My friendship with Liz Cheney went sour during the Iraq War, says Andrew Sullivan in The Weekly Dish, when her father, Dick, decided “to commit war crimes in the defence of civilisation”. But she’s right that the Republicans are doomed unless they dump Donald Trump. Right now they’re just a “a backward-looking grievance and conspiracy machine”. They need to take a leaf out of Boris Johnson’s “cannier, less rigid” playbook and do what he has done: go right on culture, left on economics. Everywhere in the West now, that’s “the winning formula”. I don’t mean some kind of “revived Christianism. I mean a critical but undeniable love of country and its flawed but inspiring history.” A focus on “common humanity” would be a bigger election booster than the obsession with group identity shared by both the modern left and the radical right.   
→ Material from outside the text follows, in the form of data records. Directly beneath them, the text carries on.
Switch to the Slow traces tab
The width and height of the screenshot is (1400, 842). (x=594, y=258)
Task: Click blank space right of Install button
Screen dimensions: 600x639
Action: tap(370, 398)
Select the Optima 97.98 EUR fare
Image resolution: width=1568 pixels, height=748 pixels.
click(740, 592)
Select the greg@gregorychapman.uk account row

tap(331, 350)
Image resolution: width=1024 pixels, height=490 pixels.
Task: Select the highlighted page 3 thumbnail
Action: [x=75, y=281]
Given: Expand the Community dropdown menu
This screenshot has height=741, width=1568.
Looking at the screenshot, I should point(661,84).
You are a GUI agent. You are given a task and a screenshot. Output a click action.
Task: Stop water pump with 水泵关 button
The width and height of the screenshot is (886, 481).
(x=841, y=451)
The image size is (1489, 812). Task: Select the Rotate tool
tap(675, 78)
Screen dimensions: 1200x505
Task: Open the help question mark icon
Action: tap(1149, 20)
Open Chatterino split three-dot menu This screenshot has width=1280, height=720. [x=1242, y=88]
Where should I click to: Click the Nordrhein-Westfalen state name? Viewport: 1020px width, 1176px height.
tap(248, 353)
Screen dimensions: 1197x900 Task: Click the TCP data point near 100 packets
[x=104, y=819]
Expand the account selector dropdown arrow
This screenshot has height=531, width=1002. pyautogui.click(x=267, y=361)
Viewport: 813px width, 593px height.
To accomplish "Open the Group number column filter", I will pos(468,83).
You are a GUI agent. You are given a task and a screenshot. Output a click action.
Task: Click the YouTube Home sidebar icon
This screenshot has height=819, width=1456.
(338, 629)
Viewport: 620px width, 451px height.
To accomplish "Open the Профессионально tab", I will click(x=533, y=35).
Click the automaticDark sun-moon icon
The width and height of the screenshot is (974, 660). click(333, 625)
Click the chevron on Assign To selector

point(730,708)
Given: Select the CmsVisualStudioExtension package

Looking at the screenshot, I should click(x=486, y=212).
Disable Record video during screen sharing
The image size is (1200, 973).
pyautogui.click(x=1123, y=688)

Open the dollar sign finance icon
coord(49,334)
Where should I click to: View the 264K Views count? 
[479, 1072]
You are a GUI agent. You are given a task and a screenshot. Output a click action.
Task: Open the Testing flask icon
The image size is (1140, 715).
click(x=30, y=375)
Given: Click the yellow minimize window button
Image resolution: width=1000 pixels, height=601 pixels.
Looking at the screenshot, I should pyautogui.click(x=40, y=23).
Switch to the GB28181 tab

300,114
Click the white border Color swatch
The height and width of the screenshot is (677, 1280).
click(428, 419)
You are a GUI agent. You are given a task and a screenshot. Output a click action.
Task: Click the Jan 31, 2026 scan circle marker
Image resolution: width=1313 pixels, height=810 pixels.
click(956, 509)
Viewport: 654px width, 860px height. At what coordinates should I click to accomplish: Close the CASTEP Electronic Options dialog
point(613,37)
We should pick the best of Biden and Trump, which means big stimulus cheques for working-class families, but a Trump-like nod to the “culturally left-behind”. Republicans should mock and defy the language police, defend trans rights without adopting absurd gender ideology and “lacerate” Biden’s border shambles. They should make the case for reforming, not defunding, the police, while reminding people that tolerance of crime is “deadlier to black lives than police abuse, even as that abuse remains inexcusable”. All they need to win is a figurehead less toxic to moderates than Trump – “and a few f***-ups from Biden”.

Why it matters This week the GOP voted to remove Cheney as its leader in the House of Representatives after she tried – and failed – to move the party away from the “stolen election” conspiracy theory. “Ignoring the lie emboldens the lie,” she warned Congress. What a “bitter, horrible human being”, Trump said in response.